Collected data
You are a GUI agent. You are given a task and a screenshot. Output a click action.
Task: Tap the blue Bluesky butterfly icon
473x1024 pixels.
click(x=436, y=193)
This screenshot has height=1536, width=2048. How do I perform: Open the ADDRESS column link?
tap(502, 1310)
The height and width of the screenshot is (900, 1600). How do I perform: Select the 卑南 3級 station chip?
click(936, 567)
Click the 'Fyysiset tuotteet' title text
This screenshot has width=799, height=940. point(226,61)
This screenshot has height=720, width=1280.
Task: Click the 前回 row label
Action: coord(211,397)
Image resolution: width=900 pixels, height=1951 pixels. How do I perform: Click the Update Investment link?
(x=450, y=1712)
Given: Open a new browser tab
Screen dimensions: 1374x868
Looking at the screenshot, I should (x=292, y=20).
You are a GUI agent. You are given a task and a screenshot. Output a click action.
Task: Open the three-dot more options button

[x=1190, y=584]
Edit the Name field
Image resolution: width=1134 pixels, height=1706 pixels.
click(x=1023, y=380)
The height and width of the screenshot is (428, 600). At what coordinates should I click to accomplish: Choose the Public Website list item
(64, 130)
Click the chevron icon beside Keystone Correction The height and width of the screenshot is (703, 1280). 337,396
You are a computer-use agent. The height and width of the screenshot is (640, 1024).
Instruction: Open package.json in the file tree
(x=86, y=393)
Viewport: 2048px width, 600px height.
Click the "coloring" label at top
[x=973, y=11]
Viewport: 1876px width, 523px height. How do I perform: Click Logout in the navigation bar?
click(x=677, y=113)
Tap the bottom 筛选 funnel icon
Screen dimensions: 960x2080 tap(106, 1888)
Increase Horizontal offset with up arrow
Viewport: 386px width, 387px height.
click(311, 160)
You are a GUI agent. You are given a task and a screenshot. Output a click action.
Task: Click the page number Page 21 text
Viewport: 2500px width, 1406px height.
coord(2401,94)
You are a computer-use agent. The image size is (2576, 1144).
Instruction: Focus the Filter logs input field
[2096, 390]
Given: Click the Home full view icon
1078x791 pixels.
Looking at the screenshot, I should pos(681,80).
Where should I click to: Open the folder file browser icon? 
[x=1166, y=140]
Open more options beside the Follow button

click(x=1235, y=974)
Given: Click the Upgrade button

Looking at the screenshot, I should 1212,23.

Exercise requirements: Pull out every line of the data above that contains the word "Open", matching its case exactly.

Result of the exercise:
This screenshot has height=1536, width=2048. How do I perform: Open the ADDRESS column link?
Given: Open a new browser tab
Task: Open the three-dot more options button
Instruction: Open package.json in the file tree
Where should I click to: Open the folder file browser icon? 
Open more options beside the Follow button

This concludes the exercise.